* [The problem] Return the line containing "Select the line 用户回访制度化" and every line beneath it through the end of the entries below, unchanged. Pictures stay out.

(Stored data entries)
=====
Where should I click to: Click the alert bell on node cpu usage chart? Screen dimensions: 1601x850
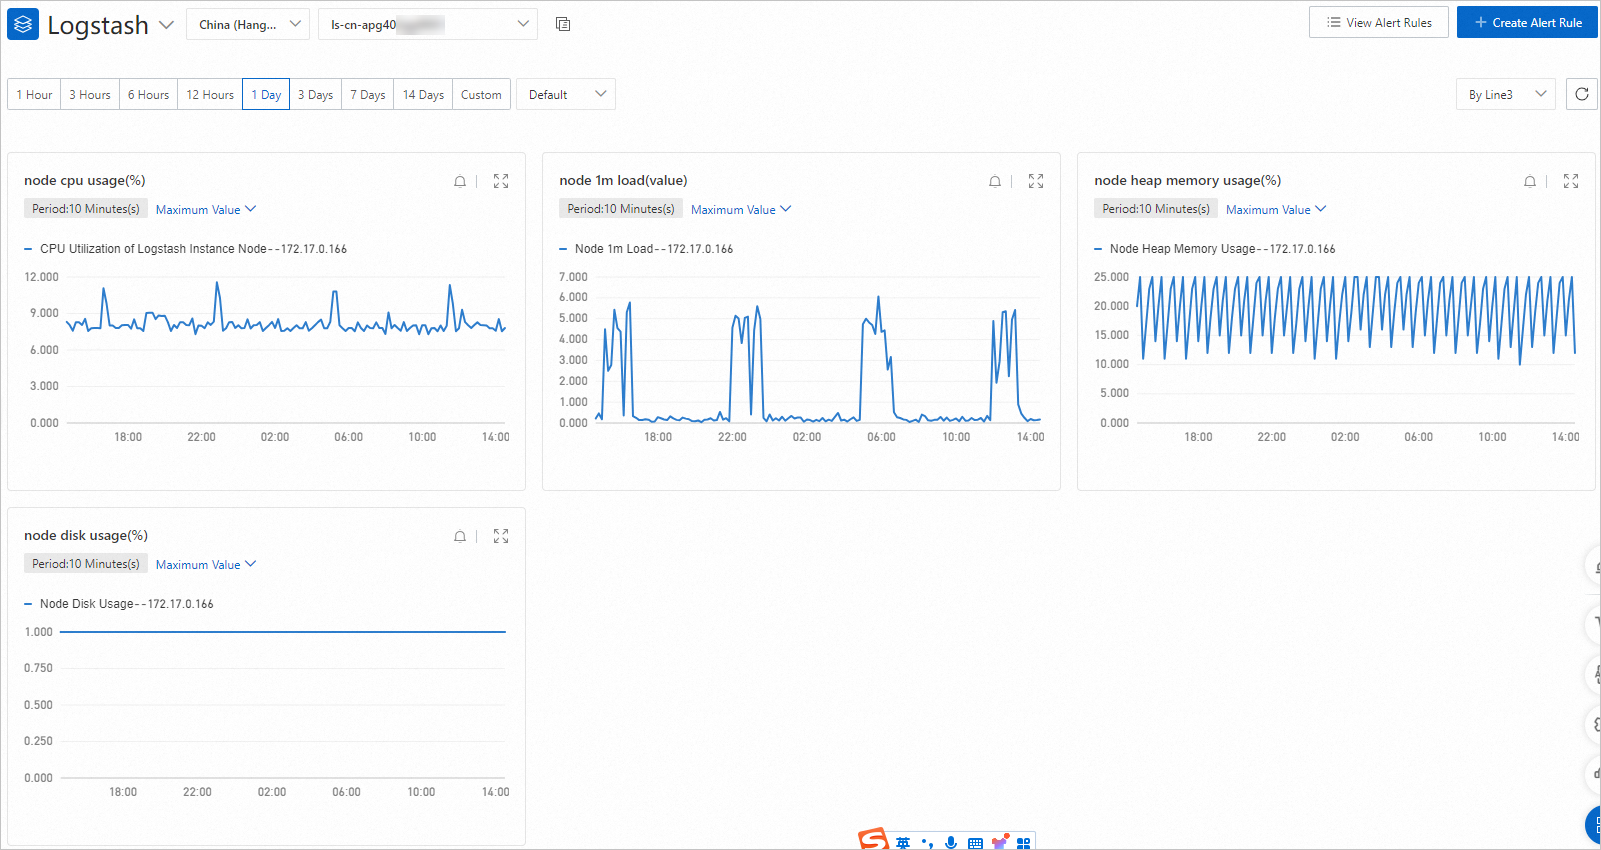point(460,181)
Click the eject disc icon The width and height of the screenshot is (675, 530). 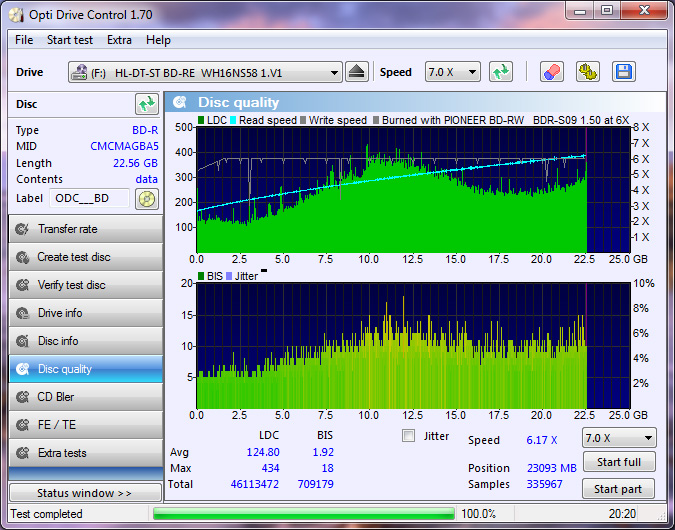click(357, 72)
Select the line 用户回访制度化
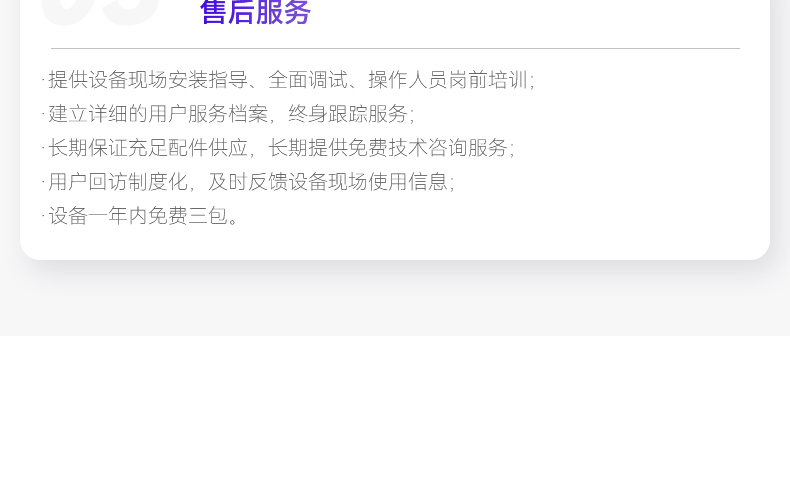The width and height of the screenshot is (790, 500). coord(248,181)
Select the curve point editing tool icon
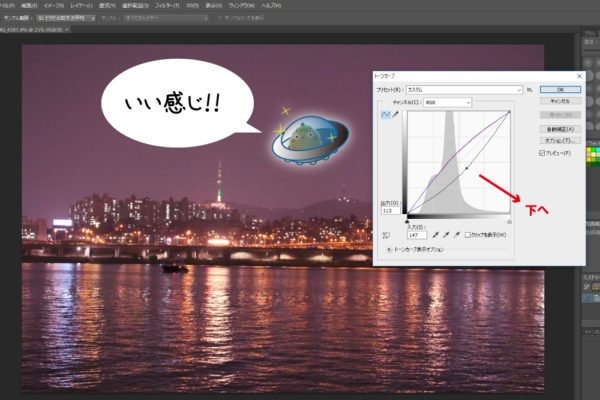The image size is (600, 400). [386, 115]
=====
* [Exercise output]
Select the line 用户回访制度化
The width and height of the screenshot is (790, 500). coord(248,181)
Select the curve point editing tool icon
The image size is (600, 400). [386, 115]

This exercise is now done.